Bei der seit mehr als fünf Wochen andauernden Suche nach dem verschollen Flugzeug kam durch neue Spuren immer wieder Hoffnung auf, das Rätsel um das Verschwinden der Maschine mit ihren 239 Insassen zu klären. Doch bisher erwiesen sich alle als falsche Fährten. Im Moment bleibt nur die Hoffnung, dass die mittlerweile verstummten Signale aus den Tiefen des Indischen Ozeans tatsächlich von der Blackbox der Maschine stammten und das eingesetzte U-Boot das Wrack findet.

Hier eine Liste der falschen Fährten:

- 8. März: Gegen neun Uhr morgens, mehr als eine Stunde, nachdem Malaysia Airlines die Boeing 777 als vermisst gemeldet hatte, kommen im Internet Gerüchte auf, dass das Flugzeug sicher in Südchina gelandet sei. Diese erweisen sich schnell als falsch. Auch zwei im Südchinesischen Meer gefundene Ölspuren kamen nicht von dem Flugzeug.

- 9. März: Vietnam meldet die Sichtung möglicher Trümmerteile, doch auch sie stammen nicht von dem Flugzeug, wie bald klar wird. Nach Hinweisen, dass das Flugzeug den Kurs geändert hat, wird die Suche auf die Andamanensee und den Norden der Straße von Malakka ausgedehnt.

- 10. März: Die Sichtung eines gelben Objekts weckt Hoffnungen, dass es ein Rettungsboot mit Überlebenden geben könnte. Doch bei dem Gegenstand handelte es sich nur um Müll.

- 11. März: Berichte, wonach zwei der Passagiere gestohlene Pässe verwendet hatten, nährten bereits früh Spekulationen über einen möglichen Terroranschlag. Doch die malaysische Polizei erklärt, die beiden seien Iraner gewesen, die illegal nach Europa einreisen wollten.

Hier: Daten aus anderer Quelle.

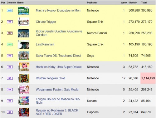Click the DS badge next to Chrono Trigger

pyautogui.click(x=10, y=22)
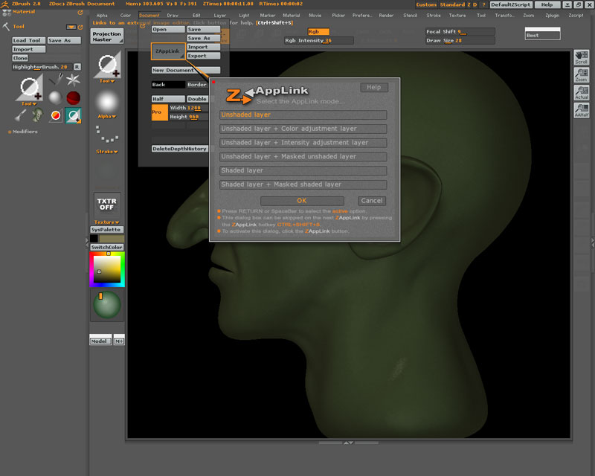
Task: Open the Stroke selector dropdown
Action: pyautogui.click(x=106, y=152)
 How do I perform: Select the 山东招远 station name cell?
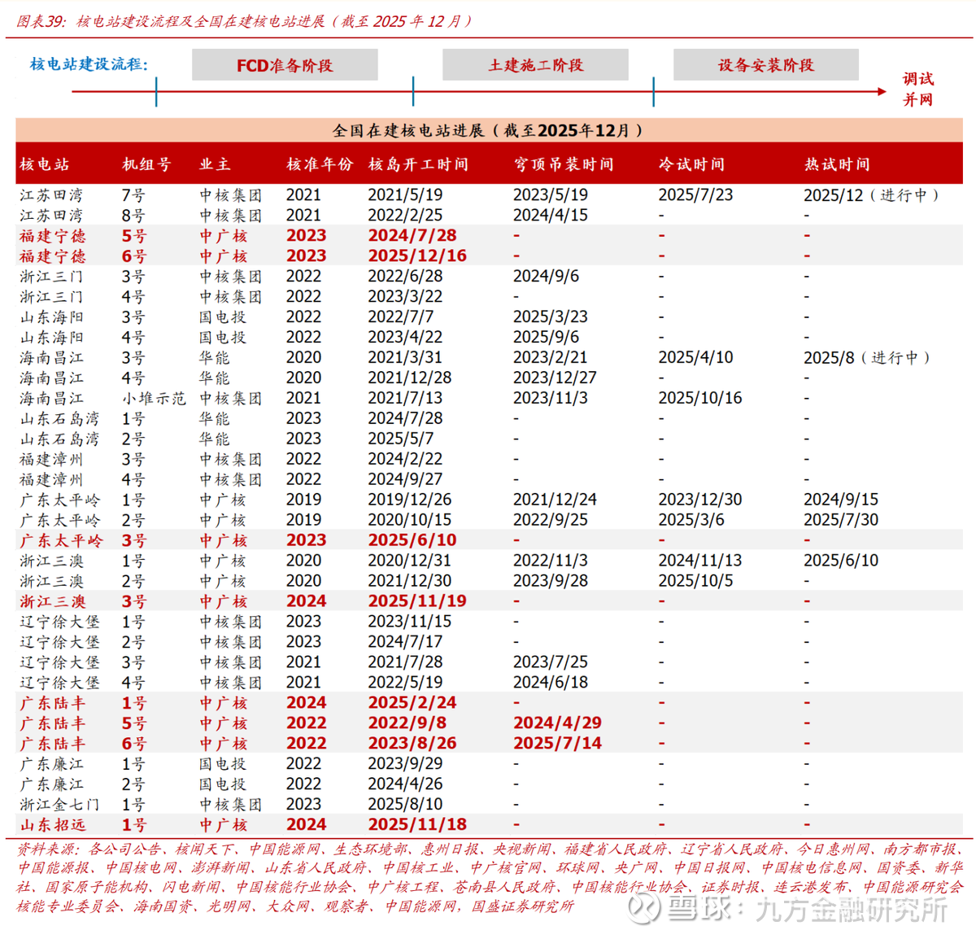coord(52,824)
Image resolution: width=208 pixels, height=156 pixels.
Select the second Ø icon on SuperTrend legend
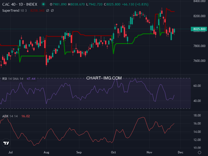tap(52, 10)
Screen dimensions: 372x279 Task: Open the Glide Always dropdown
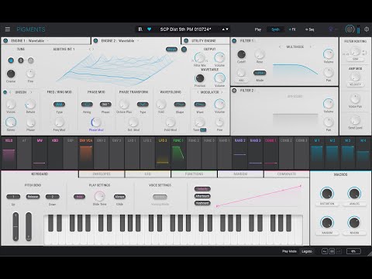pos(119,197)
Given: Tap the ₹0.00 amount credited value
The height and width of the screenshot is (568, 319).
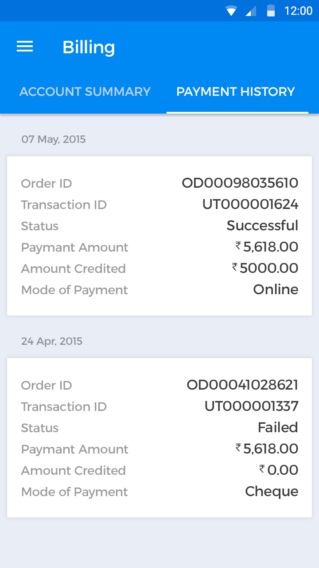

- 12. März: Die staatliche chinesische Nachrichtenagentur veröffentlicht Bilder von drei Gegenständen in der Nähe der letzten bestätigten Position des Flugzeugs. Suchmannschaften aus Vietnam und Malaysia finden dort jedoch nichts. Drei Tage später verkündet der malaysische Ministerpräsident Najib Razak, dass das Flugzeug irgendwo in einem nördlichen Korridor von Thailand bis Südkasachstan oder in einem südlichen von Java bis in den südlichen Indischen Ozean abgestürzt sein könnte. Er beruft sich dabei auf Satellitendaten.

- 19. März: Australiens Premierminister Tony Abbott berichtet von zwei großen Objekten, die Satellitenaufnahmen zufolge im südlichen Indischen Ozean treiben. Sie werden nie gefunden.

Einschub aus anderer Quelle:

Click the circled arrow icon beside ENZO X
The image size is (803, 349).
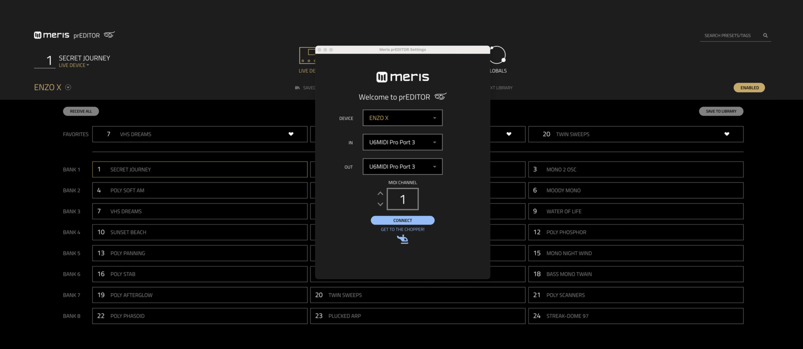[x=68, y=87]
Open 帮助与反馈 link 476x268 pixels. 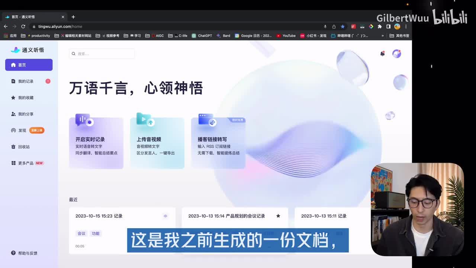click(x=28, y=253)
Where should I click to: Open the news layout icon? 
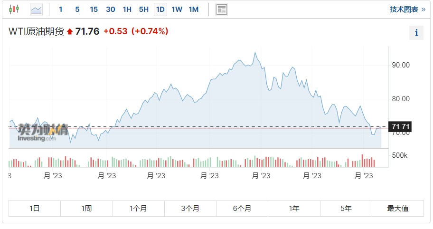(x=221, y=9)
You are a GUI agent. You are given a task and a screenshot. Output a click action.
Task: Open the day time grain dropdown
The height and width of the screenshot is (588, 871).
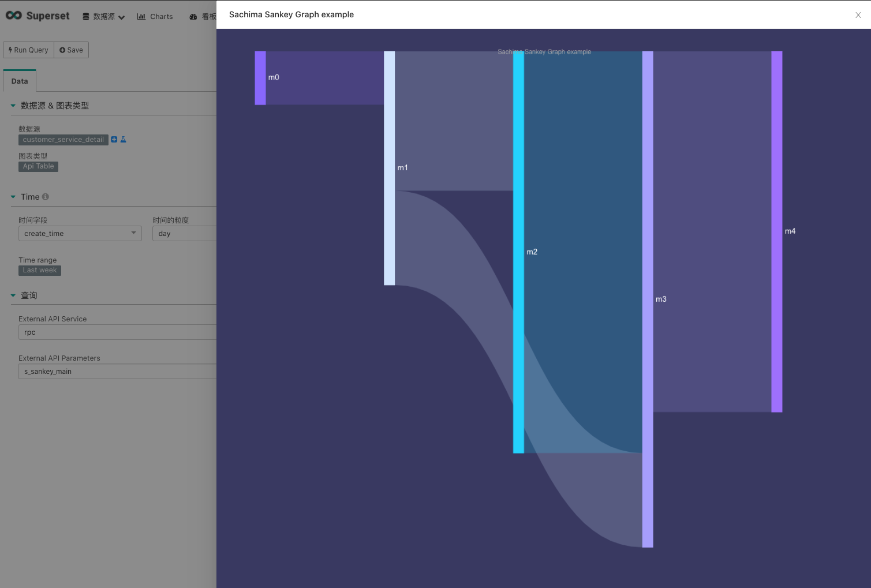coord(185,233)
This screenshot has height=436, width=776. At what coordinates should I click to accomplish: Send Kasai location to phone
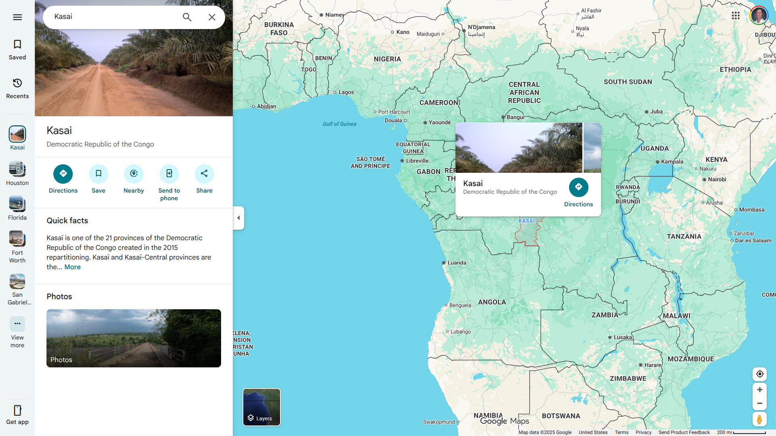[169, 174]
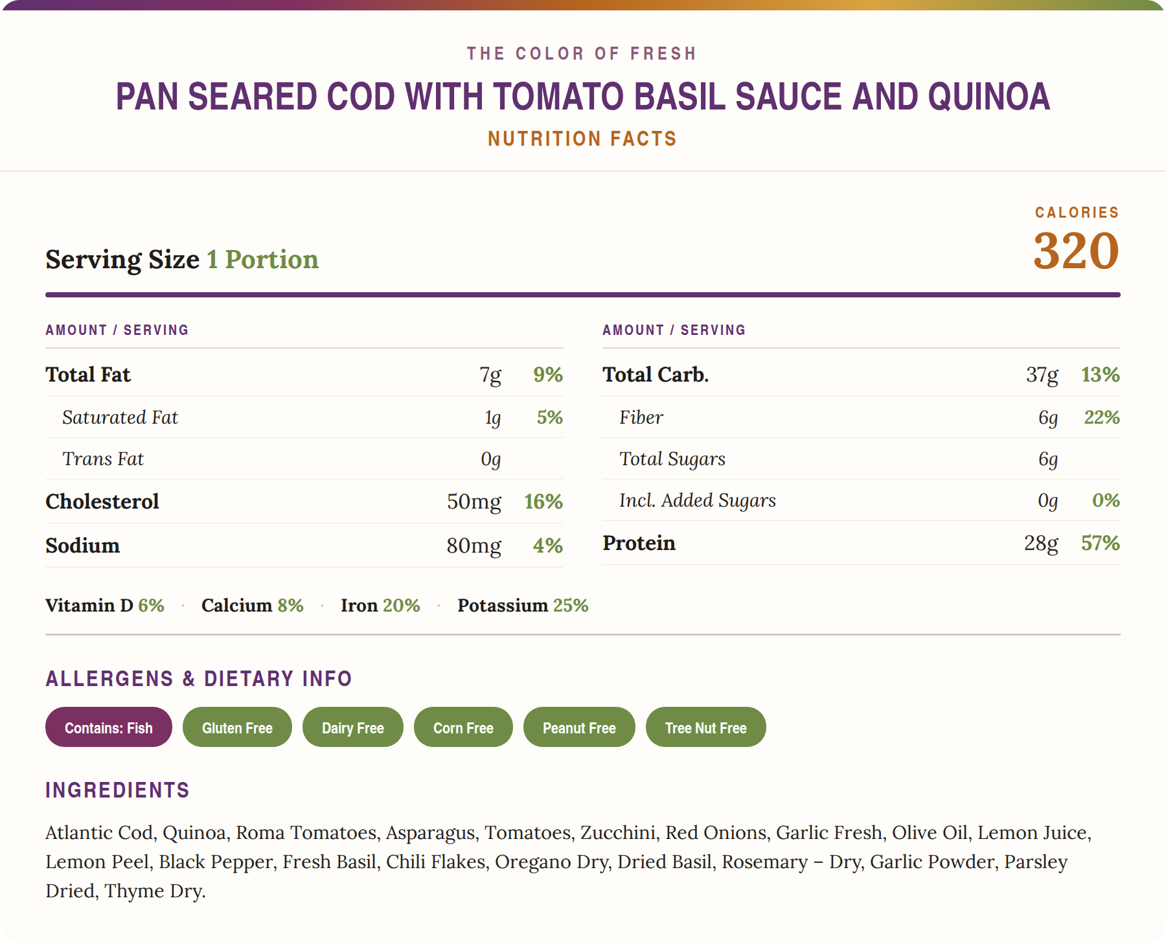Select the Total Fat row

(304, 374)
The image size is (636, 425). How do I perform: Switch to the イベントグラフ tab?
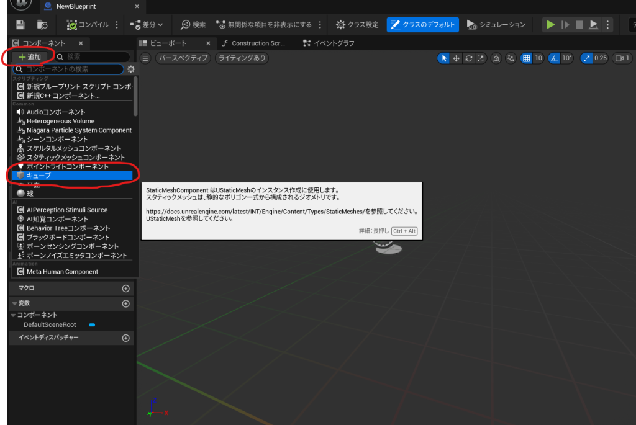click(x=324, y=43)
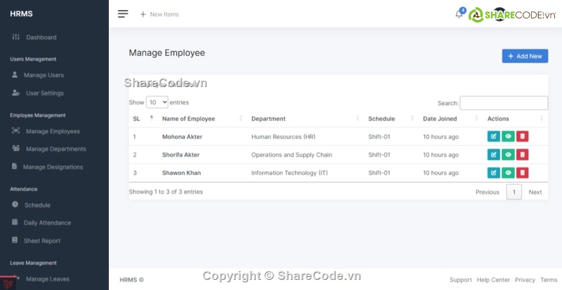Open the notifications bell icon
This screenshot has height=290, width=562.
458,14
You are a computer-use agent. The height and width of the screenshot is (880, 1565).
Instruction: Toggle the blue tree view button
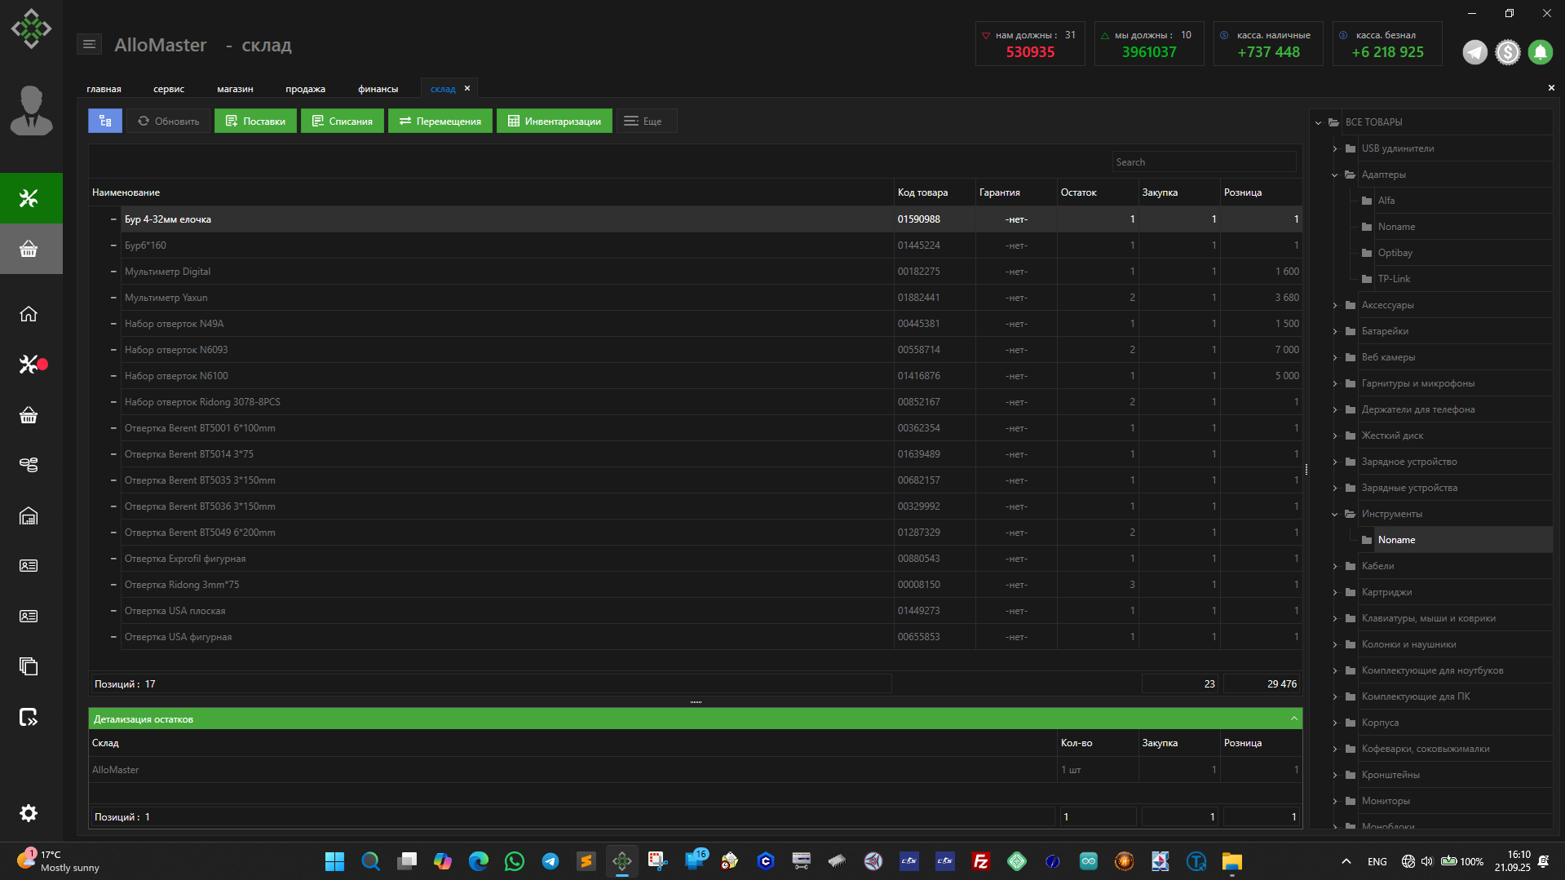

- 22. März: Ein Suchflugzeug sichtet eine im Wasser treibende Holzpalette, die offenbar von verschiedenfarbigen Riemen umgeben ist. Ein neuseeländisches Flugzeug, das den Gegenstand genauer untersuchen will, findet nur Büschel mit Seetang.

- 23. März: Ein französischer Satellit entdeckt 122 im Wasser treibende Objekte, doch Suchflugzeuge können sie nicht lokalisieren. Einen Tag später gibt der malaysische Regierungschef bekannt, dass das Flugzeug neuen Daten zufolge vermutlich irgendwo westlich der australischen Stadt Perth in den Indischen Ozean gestürzt sei.

- 27. März: Ein thailändischer Satellit entdeckt rund 300 Gegenstände im Wasser. Es konnte nie bekräftigt werden, dass sie von dem Flugzeug stammen.

- 28. März: Das Suchgebiet wird rund 1100 Kilometer weiter nordöstlich verlegt, nachdem die Analyse von Radardaten darauf hingewiesen hatte, dass das Flugzeug schneller flog als bisher gedacht und ihm damit auch rascher der Sprit ausgegangen wäre. Dadurch wäre das Flugzeug nicht so weit gekommen.

- 30. März: Malaysias Verteidigungsminister gibt bekannt, dass die Untersuchung eines im Haus des Piloten gefundenen Flugsimulators keine Hinweise auf einen Zusammenhang mit einer möglichen Entführung der Maschine ergeben habe.

- 10. April: Ein australisches Flugzeug meldet ein neues Signal, das wie sich aber später herausstellt, nicht von dem Flugzeug stammen kann. In den Tagen zuvor hatte das mit Spezialgeräten ausgestattete Schiff „Ocean Shield“ Geräusche aufgefangen, die den Signalen eines Flugschreibers entsprechen – der erste große Durchbruch bei der Suche nach Flug MH370.

- 11. April: Australiens Regierungschef Abbott erklärt, dass die Behörden zuversichtlich seien, dass die Signale von der Blackbox der vermissten Maschine in 4500 Metern Meerestiefe kommen.

- 14. April: Weil sechs Tage lang kein weiteres Signal aufgefangen wurde, gehen die Verantwortlichen der Suche davon aus, dass die Akkus der Blackbox leer sind. Ein unbemanntes U-Boot soll nun die Gegend untersuchen, in der das Flugzeug möglicherweise auf den Meeresgrund gesunken ist.